> Questions
A: In the article on France's new state mining company, what organization is named as the model for CMF?
B: Reproduce the article on France's new state mining company word for word, starting at "CMF, another move" and ending at "Montebourg announced Friday.".

(Supplied text Opens)

Europe’s second largest economy, France has revealed plans to invest €400 million ($548 million) in establishing a new state-owned mining company called Compagnie National des Mines de France (CMF), with sub-Saharan Africa being looked at for significant investment.
CMF, another move by the government to revive the industry, marks the establishment of the European nation’s first new state-owned industrial enterprise in 20 years. The company will be built around the same model as Japan’s Oil, Gas and Metals National Corporation (JOGMEC) that was established a decade ago.
An annual budget of $150 million will be spread out over five to seven years while exploration and exploiting activities at the mine will focus on rare metals like lithium, germanium, tungsten, antimony and rare earths inside France and around the globe including former colonies in Africa, Central Asia and South America, French industry minister Arnaud Montebourg announced Friday.

(Supplied text Closes)
(Data to examine Opens)

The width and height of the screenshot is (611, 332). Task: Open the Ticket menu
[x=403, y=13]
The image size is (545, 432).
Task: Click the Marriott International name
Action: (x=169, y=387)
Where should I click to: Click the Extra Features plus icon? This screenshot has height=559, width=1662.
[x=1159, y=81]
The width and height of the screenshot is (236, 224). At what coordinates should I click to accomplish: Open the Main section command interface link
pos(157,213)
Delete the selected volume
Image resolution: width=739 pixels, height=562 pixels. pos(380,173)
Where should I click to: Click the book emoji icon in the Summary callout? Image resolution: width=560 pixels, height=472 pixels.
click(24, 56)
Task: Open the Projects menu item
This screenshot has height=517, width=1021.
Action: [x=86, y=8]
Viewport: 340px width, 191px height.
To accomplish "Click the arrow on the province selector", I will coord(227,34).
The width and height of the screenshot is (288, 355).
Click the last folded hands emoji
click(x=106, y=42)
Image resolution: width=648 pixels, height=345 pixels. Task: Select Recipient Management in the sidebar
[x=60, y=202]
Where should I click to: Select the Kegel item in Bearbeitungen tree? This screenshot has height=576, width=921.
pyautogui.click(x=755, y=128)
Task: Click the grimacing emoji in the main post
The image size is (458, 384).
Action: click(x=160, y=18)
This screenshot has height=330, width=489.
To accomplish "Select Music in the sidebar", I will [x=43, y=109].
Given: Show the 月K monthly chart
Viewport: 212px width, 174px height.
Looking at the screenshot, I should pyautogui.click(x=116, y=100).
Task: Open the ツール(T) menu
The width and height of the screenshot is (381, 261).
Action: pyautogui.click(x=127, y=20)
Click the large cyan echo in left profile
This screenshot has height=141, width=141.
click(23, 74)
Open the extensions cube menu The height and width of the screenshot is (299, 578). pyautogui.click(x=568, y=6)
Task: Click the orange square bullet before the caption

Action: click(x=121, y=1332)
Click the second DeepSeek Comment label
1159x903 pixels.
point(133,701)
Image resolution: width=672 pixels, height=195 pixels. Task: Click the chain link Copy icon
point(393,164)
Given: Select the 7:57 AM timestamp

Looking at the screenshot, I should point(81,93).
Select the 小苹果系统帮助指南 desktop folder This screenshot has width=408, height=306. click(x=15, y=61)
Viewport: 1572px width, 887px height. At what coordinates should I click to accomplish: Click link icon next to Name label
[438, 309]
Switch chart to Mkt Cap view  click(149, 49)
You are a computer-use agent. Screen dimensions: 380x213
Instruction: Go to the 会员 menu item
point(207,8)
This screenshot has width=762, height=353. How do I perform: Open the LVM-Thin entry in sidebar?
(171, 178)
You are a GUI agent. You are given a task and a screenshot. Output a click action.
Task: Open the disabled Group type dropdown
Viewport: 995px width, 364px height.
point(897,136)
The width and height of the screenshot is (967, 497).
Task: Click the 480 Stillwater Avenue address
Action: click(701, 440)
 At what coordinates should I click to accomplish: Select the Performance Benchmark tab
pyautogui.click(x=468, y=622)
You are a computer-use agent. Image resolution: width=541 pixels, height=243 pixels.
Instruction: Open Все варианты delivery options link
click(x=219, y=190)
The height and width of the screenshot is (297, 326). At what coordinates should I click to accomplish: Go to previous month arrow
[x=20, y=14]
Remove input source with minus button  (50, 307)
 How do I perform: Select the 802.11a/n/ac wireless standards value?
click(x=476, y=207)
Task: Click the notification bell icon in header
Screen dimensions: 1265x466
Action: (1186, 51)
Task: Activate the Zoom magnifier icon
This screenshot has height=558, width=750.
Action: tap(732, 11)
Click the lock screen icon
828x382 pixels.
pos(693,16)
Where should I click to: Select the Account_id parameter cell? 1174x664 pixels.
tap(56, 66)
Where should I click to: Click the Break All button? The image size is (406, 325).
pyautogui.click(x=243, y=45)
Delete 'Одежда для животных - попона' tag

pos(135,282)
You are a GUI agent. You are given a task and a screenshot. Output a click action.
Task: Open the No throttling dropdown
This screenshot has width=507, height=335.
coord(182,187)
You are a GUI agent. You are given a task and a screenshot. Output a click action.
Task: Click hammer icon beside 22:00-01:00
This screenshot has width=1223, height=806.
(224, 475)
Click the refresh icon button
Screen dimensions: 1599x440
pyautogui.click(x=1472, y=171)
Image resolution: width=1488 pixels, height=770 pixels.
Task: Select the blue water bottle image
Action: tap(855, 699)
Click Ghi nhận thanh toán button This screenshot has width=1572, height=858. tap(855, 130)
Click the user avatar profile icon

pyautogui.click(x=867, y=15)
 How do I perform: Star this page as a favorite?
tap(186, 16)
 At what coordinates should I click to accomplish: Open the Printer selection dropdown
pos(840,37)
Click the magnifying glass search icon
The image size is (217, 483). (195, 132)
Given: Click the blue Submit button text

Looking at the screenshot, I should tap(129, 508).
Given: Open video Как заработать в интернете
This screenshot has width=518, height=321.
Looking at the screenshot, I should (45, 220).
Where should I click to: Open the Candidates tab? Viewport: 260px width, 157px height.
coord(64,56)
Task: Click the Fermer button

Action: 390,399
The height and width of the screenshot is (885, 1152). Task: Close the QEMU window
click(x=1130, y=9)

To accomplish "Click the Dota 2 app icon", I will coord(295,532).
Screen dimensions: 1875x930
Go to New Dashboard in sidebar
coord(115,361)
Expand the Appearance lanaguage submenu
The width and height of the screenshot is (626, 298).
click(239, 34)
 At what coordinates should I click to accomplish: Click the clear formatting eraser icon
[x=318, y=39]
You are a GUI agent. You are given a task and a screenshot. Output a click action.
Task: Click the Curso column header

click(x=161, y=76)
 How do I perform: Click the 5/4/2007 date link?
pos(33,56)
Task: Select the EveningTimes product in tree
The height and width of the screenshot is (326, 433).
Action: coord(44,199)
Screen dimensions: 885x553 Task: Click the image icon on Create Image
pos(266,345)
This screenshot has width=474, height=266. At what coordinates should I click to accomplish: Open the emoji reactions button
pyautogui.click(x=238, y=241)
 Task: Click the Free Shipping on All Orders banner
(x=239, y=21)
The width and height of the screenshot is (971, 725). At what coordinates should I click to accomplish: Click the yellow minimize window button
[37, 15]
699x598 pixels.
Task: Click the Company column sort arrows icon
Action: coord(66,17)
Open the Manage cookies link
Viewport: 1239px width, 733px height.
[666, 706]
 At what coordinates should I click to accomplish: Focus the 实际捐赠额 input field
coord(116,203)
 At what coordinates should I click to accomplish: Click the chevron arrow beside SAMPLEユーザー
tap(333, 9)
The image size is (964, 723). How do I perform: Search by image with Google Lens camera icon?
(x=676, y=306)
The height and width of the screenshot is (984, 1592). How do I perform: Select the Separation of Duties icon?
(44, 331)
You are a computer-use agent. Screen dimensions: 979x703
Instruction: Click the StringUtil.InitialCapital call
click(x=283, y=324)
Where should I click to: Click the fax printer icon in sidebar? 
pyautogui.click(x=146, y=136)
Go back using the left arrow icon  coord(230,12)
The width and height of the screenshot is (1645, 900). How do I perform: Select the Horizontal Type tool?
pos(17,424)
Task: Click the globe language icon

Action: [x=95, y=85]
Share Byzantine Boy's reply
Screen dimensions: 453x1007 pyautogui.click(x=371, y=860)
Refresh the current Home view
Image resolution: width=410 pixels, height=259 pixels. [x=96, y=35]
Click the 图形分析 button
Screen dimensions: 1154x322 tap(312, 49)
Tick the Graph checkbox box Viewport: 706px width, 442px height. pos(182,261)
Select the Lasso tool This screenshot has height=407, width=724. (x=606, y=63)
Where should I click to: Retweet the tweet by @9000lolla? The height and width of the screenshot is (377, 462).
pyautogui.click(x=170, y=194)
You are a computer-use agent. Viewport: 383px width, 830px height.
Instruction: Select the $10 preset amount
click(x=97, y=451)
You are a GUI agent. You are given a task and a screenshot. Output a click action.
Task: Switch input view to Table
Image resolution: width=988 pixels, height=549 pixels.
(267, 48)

(Data to examine Closes)

> Solutions by task
A: Japan's Oil, Gas and Metals National Corporation (JOGMEC)

B:
CMF, another move by the government to revive the industry, marks the establishment of the European nation’s first new state-owned industrial enterprise in 20 years. The company will be built around the same model as Japan’s Oil, Gas and Metals National Corporation (JOGMEC) that was established a decade ago.
An annual budget of $150 million will be spread out over five to seven years while exploration and exploiting activities at the mine will focus on rare metals like lithium, germanium, tungsten, antimony and rare earths inside France and around the globe including former colonies in Africa, Central Asia and South America, French industry minister Arnaud Montebourg announced Friday.